本文抜粋:

=====

ほぉ・・・
2021年5月1日 16時30分
春真っ盛りです。街に出ると「新人」を多く見かけます。ランドセルが歩いているかのような新一年生。学生っぽい雰囲気を残した新社会人。彼らの3月までの姿を想像すると、ちょっとほほ笑ましい気分になります。
4月初め、増田裕司六段が企画する「お花見イベント」に友情出演しました。手作りイベントだけに棋士は私たち二人だけ。会場の確保に始まり、案内チラシの作成やお土産の用意まで、全部二人でこなします。
公園の桜を見渡せるビルの屋上に将棋ファンが集まって開始。トークショーやクイズ大会、将棋盤を見ずに符合を伝えて指す「目隠し将棋」などで大いに盛り上がりました。

=====

出題 1: 将棋のお花見イベントを語る文章を、「4月初め、増田裕司六段が企画」を含む語句から書き出し、「どで大いに盛り上がりました。」のあとで終えて示しなさい。その際、「屋上」を「テラス」に置き換えること。
出題 2: 将棋のお花見イベントを語る文章の続きを、最後の文のあとから書き進めなさい。

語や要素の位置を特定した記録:
=====

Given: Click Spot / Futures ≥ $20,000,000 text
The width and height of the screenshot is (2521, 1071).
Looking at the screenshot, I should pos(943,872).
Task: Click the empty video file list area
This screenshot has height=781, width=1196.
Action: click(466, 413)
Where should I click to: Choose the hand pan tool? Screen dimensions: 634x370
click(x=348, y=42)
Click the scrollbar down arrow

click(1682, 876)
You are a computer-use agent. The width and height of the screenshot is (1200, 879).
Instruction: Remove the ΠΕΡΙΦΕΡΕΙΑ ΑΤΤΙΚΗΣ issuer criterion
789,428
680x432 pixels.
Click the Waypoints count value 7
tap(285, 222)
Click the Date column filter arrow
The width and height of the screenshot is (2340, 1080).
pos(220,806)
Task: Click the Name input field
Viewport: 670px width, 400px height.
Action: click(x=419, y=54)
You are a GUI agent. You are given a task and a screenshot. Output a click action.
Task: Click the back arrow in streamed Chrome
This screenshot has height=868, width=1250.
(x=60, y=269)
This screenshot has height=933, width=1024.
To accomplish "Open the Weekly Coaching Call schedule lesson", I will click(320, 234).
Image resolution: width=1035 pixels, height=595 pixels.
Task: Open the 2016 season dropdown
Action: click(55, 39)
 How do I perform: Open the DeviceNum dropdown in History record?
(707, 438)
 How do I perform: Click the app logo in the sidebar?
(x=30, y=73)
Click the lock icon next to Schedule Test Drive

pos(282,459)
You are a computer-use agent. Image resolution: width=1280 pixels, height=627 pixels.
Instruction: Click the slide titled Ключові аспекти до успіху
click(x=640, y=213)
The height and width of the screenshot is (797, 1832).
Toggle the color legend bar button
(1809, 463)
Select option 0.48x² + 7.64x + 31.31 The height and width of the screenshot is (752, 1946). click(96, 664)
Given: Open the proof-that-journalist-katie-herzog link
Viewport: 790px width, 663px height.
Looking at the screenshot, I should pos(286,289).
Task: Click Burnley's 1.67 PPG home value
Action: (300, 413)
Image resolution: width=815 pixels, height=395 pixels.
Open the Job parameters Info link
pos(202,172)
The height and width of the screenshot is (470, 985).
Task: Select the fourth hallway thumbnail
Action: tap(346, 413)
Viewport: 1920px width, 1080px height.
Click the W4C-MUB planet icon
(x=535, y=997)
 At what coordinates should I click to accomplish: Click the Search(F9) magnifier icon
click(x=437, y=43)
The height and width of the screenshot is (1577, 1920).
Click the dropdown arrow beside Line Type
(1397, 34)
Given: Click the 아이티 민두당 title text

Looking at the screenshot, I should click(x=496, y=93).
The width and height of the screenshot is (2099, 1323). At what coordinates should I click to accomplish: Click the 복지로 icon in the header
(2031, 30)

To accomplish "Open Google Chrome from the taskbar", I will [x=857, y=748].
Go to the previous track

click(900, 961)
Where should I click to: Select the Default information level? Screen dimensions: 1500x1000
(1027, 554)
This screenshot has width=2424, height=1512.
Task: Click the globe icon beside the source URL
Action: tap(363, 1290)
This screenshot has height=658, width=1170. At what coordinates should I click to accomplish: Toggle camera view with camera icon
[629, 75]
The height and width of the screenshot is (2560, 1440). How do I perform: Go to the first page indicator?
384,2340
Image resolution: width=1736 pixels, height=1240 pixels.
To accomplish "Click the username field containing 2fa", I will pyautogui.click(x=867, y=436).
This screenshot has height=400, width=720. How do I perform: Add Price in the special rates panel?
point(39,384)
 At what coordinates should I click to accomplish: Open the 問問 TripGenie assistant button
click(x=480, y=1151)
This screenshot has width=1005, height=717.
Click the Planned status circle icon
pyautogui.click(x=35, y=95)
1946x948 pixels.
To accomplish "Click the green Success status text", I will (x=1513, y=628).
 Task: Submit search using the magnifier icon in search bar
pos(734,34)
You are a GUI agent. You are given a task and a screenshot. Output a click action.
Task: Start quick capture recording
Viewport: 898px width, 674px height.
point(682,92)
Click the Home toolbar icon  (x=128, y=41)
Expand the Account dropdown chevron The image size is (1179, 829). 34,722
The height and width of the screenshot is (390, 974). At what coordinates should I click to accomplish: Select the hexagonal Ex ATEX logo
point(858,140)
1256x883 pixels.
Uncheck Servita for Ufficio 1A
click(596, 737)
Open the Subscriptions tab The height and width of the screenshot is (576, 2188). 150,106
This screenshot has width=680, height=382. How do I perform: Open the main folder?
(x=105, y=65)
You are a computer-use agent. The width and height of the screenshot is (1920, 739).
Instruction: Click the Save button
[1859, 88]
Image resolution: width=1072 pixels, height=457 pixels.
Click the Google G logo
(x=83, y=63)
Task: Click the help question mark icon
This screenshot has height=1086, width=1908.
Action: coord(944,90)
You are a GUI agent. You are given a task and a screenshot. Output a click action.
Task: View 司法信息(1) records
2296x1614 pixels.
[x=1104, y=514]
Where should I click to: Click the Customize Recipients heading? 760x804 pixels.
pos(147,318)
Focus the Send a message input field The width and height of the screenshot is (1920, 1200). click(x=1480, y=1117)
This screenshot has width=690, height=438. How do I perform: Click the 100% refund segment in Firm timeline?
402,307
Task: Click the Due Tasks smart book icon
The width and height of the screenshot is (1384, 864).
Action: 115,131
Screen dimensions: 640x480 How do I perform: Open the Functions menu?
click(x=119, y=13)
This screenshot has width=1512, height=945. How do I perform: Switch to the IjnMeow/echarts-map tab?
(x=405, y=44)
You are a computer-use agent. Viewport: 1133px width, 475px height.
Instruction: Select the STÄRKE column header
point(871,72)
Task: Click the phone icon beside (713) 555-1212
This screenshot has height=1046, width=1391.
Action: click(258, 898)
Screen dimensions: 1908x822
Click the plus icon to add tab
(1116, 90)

=====

解答 1:
4月初め、増田裕司六段が企画する「お花見イベント」に友情出演しました。手作りイベントだけに棋士は私たち二人だけ。会場の確保に始まり、案内チラシの作成やお土産の用意まで、全部二人でこなします。
公園の桜を見渡せるビルのテラスに将棋ファンが集まって開始。トークショーやクイズ大会、将棋盤を見ずに符合を伝えて指す「目隠し将棋」などで大いに盛り上がりました。

解答 2:
手作りのイベントに手作りプレゼントはうれしいものです。一人で参加してくれた小学4年の少年は、割りばしで作ったペン立てをプレゼントしてくれました。
0を1にするためには想像以上の労力が必要です。後援や協賛の企業、仕事をする棋士、イベントに来てくれる将棋ファン。この三つを自力でつなげた増田六段に、私も棋士としての在り方を大いに学んだものです。
その翌週、私の地元の名古屋市内で、「杉本賞」を冠とする新しい子ども将棋大会が行われました。私も学生の弟子4人を連れて駆けつけました。
大会の主催は、障害者支援もされている地元の特定非営利活動法人団体です。共生・共働をめざす理念は、対局相手を敬う将棋の心と通じるものがあります。
有段者の少年もいれば、昨年将棋を覚えた女の子もいる。はさみ将棋を楽しむ子もいました。多種多様さは将棋が広く普及している証しです。
音をたてないように、重なっている駒を取る「山崩し」で遊ぶ小学生2人を見かけました。「少しやらせて」と仲間に入りましたが、一枚も取れません。
「杉本先生、そういうの苦手なんですか?」と横で見ていた小学生。「山崩しのプロじゃないからね」と私。地域密着イベントならではの距離感です。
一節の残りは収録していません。